Segment Start: DATA FOR THIS EXERCISE

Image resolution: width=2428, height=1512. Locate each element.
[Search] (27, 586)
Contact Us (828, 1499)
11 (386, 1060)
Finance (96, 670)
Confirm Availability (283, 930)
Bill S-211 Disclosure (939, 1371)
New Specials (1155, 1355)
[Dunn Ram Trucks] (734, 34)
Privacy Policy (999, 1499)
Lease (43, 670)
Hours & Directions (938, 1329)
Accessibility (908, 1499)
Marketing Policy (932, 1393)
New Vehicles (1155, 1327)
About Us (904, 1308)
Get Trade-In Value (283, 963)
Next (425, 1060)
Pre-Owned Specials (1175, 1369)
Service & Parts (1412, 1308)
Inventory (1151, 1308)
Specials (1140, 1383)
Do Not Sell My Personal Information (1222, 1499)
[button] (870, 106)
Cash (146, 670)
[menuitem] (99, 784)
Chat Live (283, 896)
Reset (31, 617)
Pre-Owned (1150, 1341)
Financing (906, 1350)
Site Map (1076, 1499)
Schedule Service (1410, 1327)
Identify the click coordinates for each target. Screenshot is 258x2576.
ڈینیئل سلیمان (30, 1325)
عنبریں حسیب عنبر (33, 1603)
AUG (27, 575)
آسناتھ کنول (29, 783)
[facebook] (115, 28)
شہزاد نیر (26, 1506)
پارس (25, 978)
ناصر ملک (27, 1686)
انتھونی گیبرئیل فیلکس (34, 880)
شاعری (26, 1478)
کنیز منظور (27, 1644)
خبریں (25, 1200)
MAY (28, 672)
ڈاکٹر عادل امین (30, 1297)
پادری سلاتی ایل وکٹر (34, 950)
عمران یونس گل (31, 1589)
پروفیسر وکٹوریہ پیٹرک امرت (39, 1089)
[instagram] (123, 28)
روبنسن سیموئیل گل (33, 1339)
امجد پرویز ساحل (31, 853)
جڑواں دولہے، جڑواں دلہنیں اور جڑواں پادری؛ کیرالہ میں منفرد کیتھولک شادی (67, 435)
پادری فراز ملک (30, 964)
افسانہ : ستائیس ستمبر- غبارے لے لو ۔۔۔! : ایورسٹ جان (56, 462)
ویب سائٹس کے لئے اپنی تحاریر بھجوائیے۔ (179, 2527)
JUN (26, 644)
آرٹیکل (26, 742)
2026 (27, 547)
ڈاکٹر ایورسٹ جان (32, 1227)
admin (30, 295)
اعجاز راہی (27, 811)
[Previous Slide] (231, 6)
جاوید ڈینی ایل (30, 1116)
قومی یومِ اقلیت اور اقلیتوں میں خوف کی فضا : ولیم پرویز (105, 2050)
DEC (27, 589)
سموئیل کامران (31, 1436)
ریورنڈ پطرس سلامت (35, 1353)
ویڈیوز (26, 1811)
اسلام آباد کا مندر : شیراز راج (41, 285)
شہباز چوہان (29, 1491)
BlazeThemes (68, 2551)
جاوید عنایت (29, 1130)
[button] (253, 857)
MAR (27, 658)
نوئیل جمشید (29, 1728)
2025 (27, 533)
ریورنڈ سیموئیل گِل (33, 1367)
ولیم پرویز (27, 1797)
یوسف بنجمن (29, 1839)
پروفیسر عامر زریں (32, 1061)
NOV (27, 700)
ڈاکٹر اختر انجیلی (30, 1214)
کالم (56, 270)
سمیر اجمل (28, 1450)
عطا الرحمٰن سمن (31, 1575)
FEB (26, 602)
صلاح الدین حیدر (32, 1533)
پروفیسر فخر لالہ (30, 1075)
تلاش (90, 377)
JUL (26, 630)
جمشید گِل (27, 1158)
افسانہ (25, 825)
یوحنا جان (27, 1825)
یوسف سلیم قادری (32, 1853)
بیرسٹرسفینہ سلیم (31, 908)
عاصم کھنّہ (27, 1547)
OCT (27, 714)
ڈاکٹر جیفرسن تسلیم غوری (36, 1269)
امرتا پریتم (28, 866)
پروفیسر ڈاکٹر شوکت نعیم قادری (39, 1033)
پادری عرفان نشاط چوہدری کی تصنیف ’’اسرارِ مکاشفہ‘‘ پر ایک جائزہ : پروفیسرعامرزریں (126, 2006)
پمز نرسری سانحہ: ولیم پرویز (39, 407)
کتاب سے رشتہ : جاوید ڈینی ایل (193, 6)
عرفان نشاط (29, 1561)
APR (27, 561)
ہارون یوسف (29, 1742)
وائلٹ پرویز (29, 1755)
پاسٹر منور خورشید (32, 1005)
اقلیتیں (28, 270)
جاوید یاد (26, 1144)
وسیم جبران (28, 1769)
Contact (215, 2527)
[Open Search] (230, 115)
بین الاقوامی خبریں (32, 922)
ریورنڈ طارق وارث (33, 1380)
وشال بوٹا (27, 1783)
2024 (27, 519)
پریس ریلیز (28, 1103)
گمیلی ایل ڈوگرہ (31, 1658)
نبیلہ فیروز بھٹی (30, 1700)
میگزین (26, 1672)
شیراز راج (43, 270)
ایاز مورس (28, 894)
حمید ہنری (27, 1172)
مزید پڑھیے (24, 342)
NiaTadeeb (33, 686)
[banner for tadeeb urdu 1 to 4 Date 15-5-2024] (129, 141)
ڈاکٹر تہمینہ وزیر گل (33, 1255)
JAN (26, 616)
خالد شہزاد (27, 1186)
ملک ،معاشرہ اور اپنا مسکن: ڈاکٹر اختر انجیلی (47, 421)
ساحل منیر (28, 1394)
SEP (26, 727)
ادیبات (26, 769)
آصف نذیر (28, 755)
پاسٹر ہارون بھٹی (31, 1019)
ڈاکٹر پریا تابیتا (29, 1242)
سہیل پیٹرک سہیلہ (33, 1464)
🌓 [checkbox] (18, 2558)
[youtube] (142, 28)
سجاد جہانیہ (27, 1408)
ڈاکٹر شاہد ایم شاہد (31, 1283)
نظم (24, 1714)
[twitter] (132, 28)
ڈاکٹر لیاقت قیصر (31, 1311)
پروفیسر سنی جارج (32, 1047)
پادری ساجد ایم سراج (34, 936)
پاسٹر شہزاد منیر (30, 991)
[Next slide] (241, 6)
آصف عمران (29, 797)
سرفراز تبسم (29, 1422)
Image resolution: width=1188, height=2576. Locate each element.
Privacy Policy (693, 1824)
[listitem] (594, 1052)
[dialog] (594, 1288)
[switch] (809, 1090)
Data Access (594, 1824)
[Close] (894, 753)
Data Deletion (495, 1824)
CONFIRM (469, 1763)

Segment End: DATA FOR THIS EXERCISE

* [INSTRUCTIONS FOR THE TASK]: For each line above that includes "شیراز", copy the line.

* [RESPONSE AREA]:
اسلام آباد کا مندر : شیراز راج (41, 285)
شیراز راج (43, 270)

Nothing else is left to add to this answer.